- **Given problem**: Gather every line of the listing below that contains the string "height", matching its case exactly.

- **Text and item location listing**:
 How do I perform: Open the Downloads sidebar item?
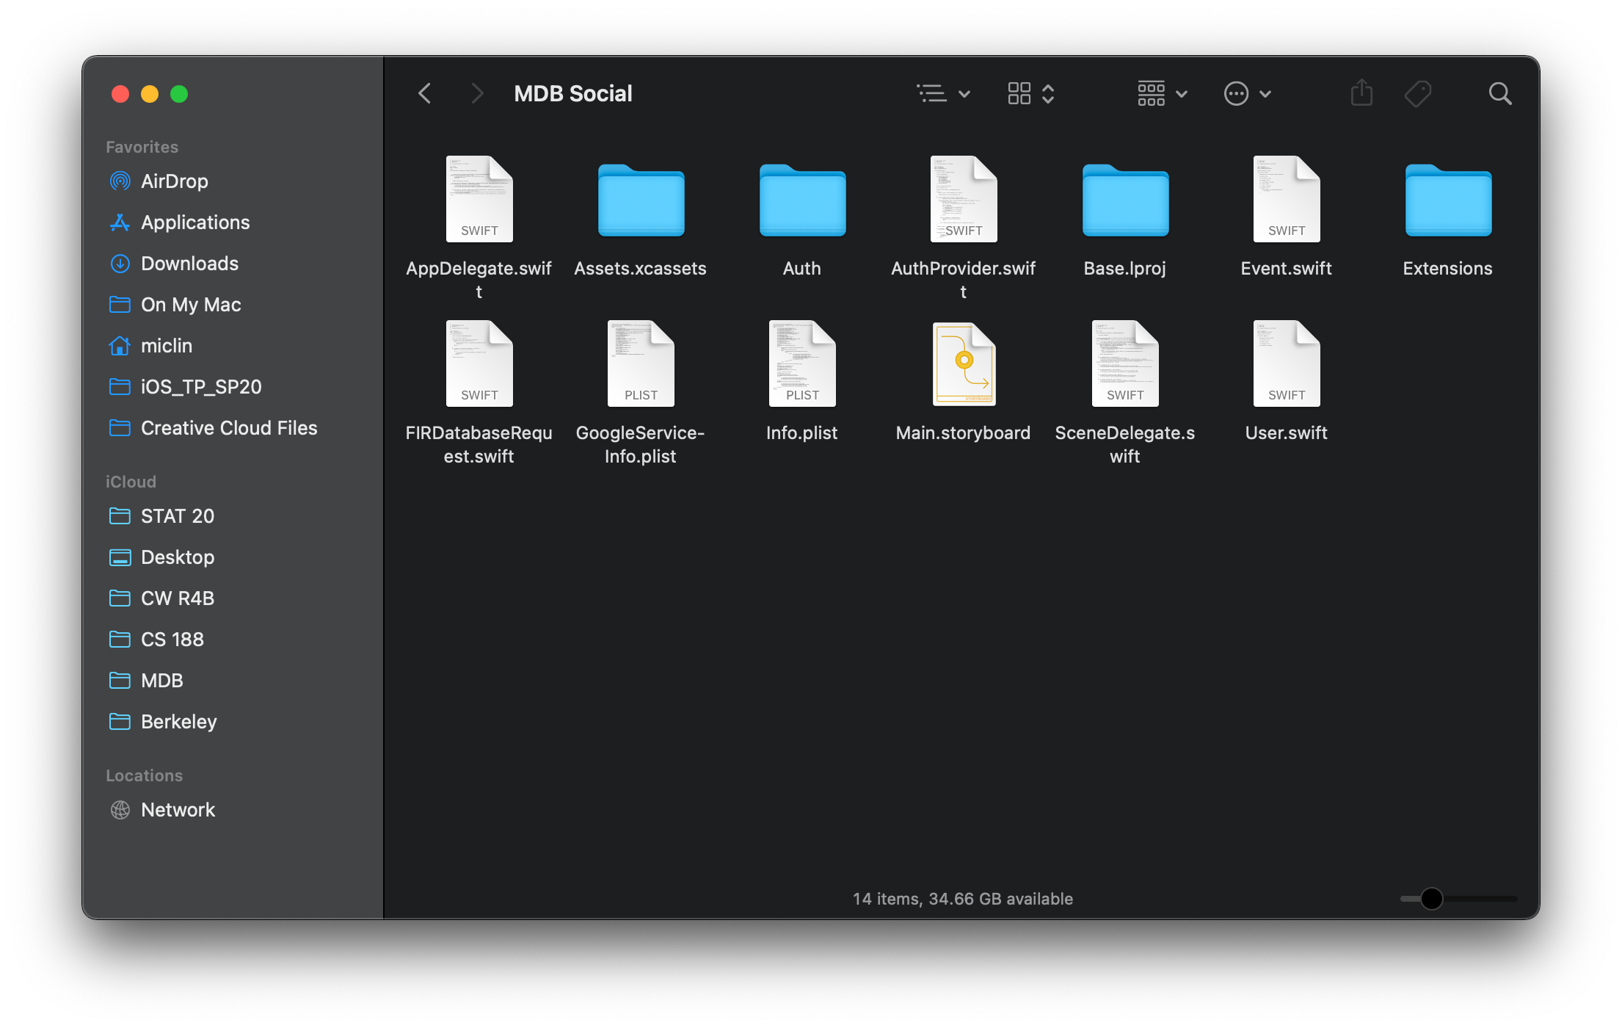click(x=189, y=263)
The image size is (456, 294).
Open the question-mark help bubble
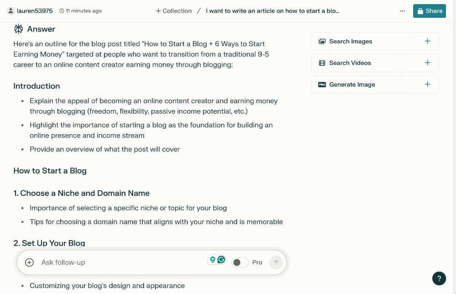click(x=439, y=278)
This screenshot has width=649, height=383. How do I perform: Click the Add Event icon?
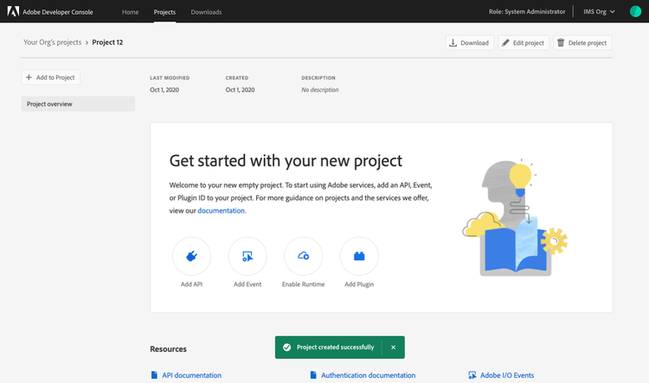pos(247,256)
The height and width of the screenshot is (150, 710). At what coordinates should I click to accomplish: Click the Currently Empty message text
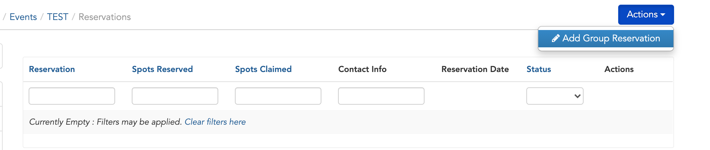105,122
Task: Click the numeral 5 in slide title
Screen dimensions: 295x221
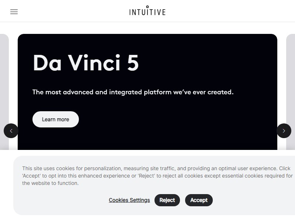Action: pos(133,63)

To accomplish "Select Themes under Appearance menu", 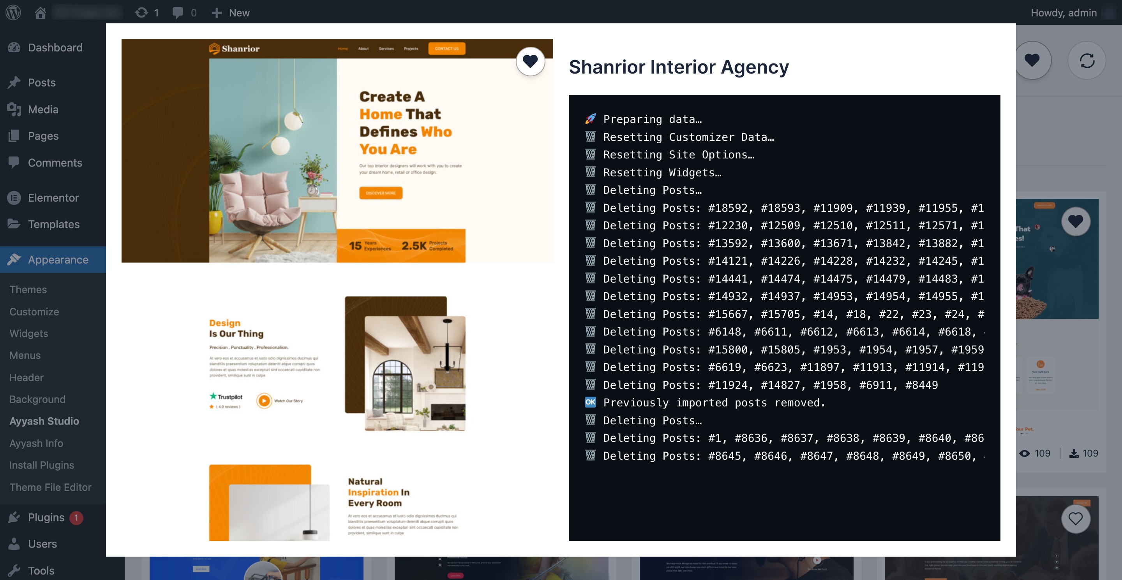I will (x=28, y=289).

- **Result of the exercise**:
This screenshot has width=649, height=383. How do I perform: Click the Add Event icon?
The height and width of the screenshot is (150, 710). At what coordinates should I click to accomplish: Click the Currently Empty message text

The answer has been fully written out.